[EXERCISE INSTRUCTIONS]
1. In the article on Titus Vinius below, what did Claudius have his attendants set before Vinius at the second supper?
2. Write the next part of the article on Titus Vinius, picking up after its final sentence.

= Titus Vinius =

Roman general and consul (AD 12–69)

Titus Vinius (12 - 69) was a Roman general and one of the most powerful men in Rome during the reign of the Emperor Galba.

==Stories==
Plutarch recounts several stories about Vinius' early life, all casting him in a negative light. According to one account, during his first military campaign, he smuggled his commander's wife into the camp at night disguised as a soldier and had sexual relations with her in the general's quarters. As a result, he was imprisoned by Emperor Caligula, but was released following Caligula's death.

Later on, again according to Plutarch and Tacitus, when he was invited to supper by the emperor Claudius he stole a gold drinking cup. Claudius was told of this, and invited him to supper again the following evening. When Vinius came, Claudius made his point by having his attendants set earthenware plates before him instead of silver. Nevertheless, Tacitus, who elsewhere describes him as "the most worthless of mankind", says that as proconsul of Gallia Narbonensis he administered the province with strict integrity.

[GIVEN ENTRIES]
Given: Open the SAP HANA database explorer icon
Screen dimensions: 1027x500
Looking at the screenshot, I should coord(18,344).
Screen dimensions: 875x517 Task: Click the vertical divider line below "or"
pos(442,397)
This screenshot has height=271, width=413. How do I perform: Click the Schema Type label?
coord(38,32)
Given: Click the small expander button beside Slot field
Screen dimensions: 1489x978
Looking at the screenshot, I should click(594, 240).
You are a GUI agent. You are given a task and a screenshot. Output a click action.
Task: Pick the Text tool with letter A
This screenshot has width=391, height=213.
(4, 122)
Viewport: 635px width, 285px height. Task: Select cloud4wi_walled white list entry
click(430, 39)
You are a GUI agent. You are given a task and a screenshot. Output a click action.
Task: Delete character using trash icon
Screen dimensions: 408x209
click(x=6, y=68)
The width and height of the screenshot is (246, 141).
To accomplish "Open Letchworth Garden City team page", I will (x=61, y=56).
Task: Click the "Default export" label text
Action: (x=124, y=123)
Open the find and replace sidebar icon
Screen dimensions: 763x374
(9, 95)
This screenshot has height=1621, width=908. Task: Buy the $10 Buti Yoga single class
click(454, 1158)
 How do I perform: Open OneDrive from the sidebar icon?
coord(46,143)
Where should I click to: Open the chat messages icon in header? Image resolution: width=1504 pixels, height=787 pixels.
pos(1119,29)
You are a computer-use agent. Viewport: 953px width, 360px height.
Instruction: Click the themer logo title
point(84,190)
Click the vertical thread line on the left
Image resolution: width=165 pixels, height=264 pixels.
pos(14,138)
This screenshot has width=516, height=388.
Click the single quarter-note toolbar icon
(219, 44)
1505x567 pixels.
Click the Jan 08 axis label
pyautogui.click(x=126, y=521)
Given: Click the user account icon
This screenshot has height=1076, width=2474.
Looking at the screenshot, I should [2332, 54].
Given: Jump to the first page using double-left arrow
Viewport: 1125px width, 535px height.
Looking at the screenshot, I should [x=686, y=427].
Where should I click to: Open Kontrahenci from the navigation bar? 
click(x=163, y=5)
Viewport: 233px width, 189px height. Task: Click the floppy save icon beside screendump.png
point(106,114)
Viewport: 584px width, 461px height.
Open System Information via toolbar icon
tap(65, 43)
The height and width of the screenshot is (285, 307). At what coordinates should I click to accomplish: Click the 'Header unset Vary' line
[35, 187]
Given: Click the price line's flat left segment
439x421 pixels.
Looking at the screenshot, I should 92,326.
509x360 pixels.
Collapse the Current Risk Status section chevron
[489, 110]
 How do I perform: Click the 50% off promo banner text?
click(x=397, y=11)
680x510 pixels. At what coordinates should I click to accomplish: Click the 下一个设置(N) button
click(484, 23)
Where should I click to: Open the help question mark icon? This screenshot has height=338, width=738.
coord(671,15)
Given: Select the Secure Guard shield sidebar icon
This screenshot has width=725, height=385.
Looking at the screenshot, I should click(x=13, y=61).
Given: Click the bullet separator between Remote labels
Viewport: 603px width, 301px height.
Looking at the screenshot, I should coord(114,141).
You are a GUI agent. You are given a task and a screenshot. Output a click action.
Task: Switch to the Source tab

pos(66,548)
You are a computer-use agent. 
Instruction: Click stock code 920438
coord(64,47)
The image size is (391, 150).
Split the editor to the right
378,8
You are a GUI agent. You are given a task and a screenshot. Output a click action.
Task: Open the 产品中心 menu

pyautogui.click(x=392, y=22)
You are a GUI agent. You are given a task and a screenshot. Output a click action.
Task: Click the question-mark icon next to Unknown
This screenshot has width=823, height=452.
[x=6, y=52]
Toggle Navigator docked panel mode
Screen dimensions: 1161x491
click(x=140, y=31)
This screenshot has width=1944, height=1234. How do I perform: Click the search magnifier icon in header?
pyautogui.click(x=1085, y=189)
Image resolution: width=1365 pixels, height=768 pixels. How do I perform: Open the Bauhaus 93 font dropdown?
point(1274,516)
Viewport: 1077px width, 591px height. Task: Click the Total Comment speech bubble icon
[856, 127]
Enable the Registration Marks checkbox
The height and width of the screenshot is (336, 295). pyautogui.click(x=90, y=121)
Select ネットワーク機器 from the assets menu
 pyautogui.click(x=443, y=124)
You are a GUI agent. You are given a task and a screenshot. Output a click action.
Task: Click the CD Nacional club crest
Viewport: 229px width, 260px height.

[EXPECTED ANSWERS]
1. Earthenware plates instead of silver.

2.
==As consul==
Vinius was commander of one of the legions in Hispania when Galba was governor there. When Galba was proclaimed emperor in 68, Vinius accompanied him to Rome, where Galba chose him to be his colleague as consul. Vinius quickly came to have great influence—indeed, it was said that he and two others, Cornelius Laco, the commander of the Praetorian Guard, and Galba's freedman Icelus Martianus, virtually controlled the emperor. The three were called "the three pedagogues" because of their influence on Galba. Tacitus writes that Vinius' "unpopularity grew every day along with his power". According to Suetonius and Plutarch, Vinius was exceedingly greedy for money, prepared to do anything in return for a bribe. In particular, he protected Tigellinus, who was blamed for having corrupted Nero, from retribution in exchange for a large bribe.

==Support for Otho, and death==
In early 69 Galba was faced with the need to designate an heir. Titus Vinius supported Otho, having already secretly agreed that Otho should marry his daughter Crispina. Galba, however, for once refused to follow Vinius' advice and instead selected Piso Licinianus as his adopted son and designated heir. Otho responded by persuading the Praetorian guard to proclaim him emperor instead of Galba. With turmoil in the streets, Titus Vinius advised Galba to remain in the palace and to arm the slaves in the palace to help defend it. Laco and Icelus, however, advised Galba to go out and show himself. Galba followed their advice, and was killed by the Praetorians. Vinius tried to run away, calling out that Otho had not ordered him killed, but was pierced from one side to the other with a sword by a legionary.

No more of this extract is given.